A study from the Journal of Consumer Research shows that people buy less when they are
It turns out that when companies spy on you online, you’re not just scared; you’re actually less likely to buy something, according to a new study.
The article, published in the Consumer Research Journal by Yonat Zwebner, assistant professor of marketing at the Arison School of Business at the Interdisciplinary Center, a university in Herzliya, Israel, and Rom Y. Schrift, associate professor of marketing at the Kelley School of Business at the University of ‘Indiana reviews the results of eight studies that found that when consumers know they’re being watched while deciding whether or not to buy something, they really don’t like it. In fact, they hate it so much that they stop trying to figure out what to buy and walk away from the point of sale or choose the easiest default purchase option.
Consumer spending dropped significantly when subjects knew they were being watched, according to the Zwebner study, which found that 41% of participants walked away without making a purchase, compared to 20% of those who didn’t. Were watched only when making their final choices or weren’t watched at all.

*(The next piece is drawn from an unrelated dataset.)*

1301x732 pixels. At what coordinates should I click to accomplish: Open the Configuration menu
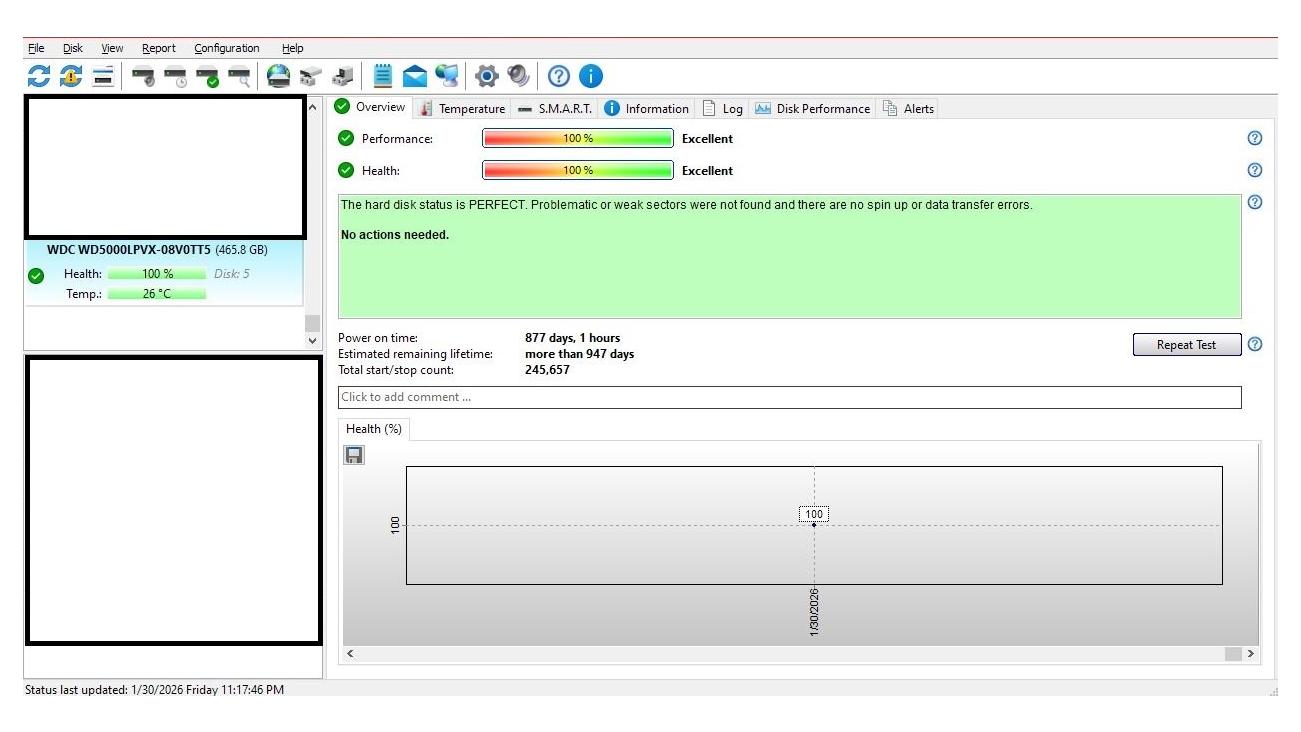pos(227,48)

So what should businesses do if they want to increase sales but don’t want to scare people away? A company can use pop-ups or chat boxes to encourage users to ping customer service if they want help, but they shouldn’t offer detailed suggestions that imply they know exactly what. that customers are looking at (“I saw you were looking at that green cable knit sweater — it’s sold out in size medium”, for example). This less Big Brother-y approach encourages the customer to buy something without point it in a specific direction, according to the study.

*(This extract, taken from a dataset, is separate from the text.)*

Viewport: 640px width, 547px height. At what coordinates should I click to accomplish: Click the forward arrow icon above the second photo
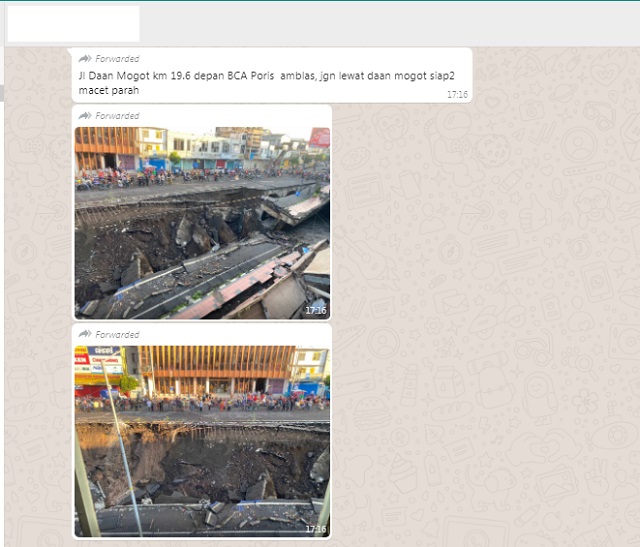[85, 334]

Some companies are starting to get it. Firefox blocks third-party cross-tracking cookies by default because they are so invasive; Google has announced the introduction of a new API called “trust tokens”, which can verify users who click on advertisements without giving out personal details. So we already know that consumers are tired of companies tracking their every move. If they need another deterrent, it’s this: surveillance of the decision-making process also affects an e-merchant’s bottom line.